> _YOUR TASK_:
Answer these from the article below on chickenpox in pregnancy:
(a) What is the name of the virus that causes chickenpox?
(b) How long is the incubation period of chickenpox?
(c) After which day of the rash has transmission of the infection never been reported?

> _PASSAGE FOR REVIEW_:
^^^^^^^^
Exposure to chickenpox during pregnancy can pose a risk to you and your unborn child.
Dr Jeni Worden last medically reviewed this article in February 2010.
Exposure to chickenpox during pregnancy can pose a risk to you and your unborn child.
Dr Jeni Worden last medically reviewed this article in February 2010.
Chickenpox is an infection with a virus known as varicella zoster. A primary infection with chickenpox (that is, the first time you've had the infection) can cause serious illness and even death in a pregnant woman, and either a condition known as congenital varicella syndrome or varicella infection (chickenpox) in the baby.
Having shingles (a recurrence of the virus which has been dormant in the body) while pregnant doesn't seem to have any serious consequences for the unborn baby.
Chickenpox, which is highly contagious, is spread by respiratory droplets and close personal contact. The incubation period is ten to 20 days and the person developing chickenpox becomes infectious from about 48 hours before the typical rash appears.
In theory a person continues to be infectious until the last of the blister-like spots (which ooze large amounts of the virus) crust over, although transmission of the infection has never been reported after the fifth day of the rash.
^^^^^^^^
> _EXERCISE DATA_:

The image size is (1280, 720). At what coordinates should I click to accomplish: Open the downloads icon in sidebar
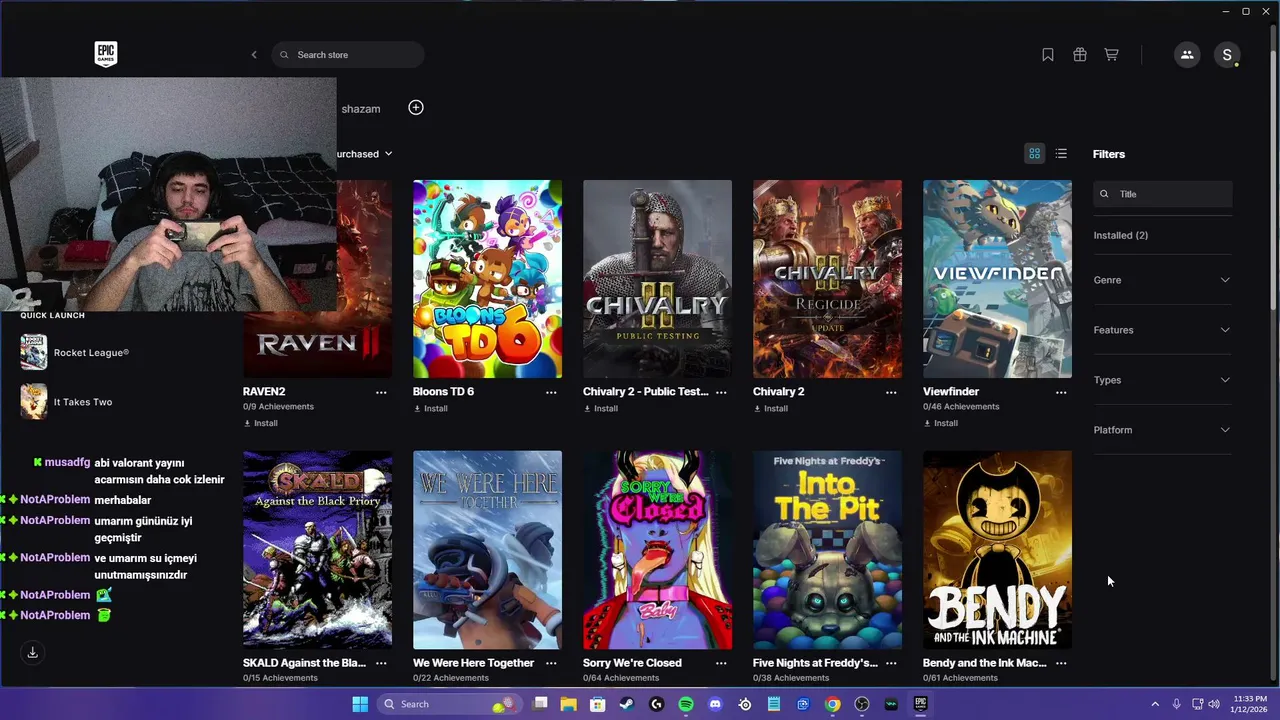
^^^^^^^^
> _RESPONSE_:
(a) Varicella zoster.
(b) Ten to 20 days.
(c) The fifth day.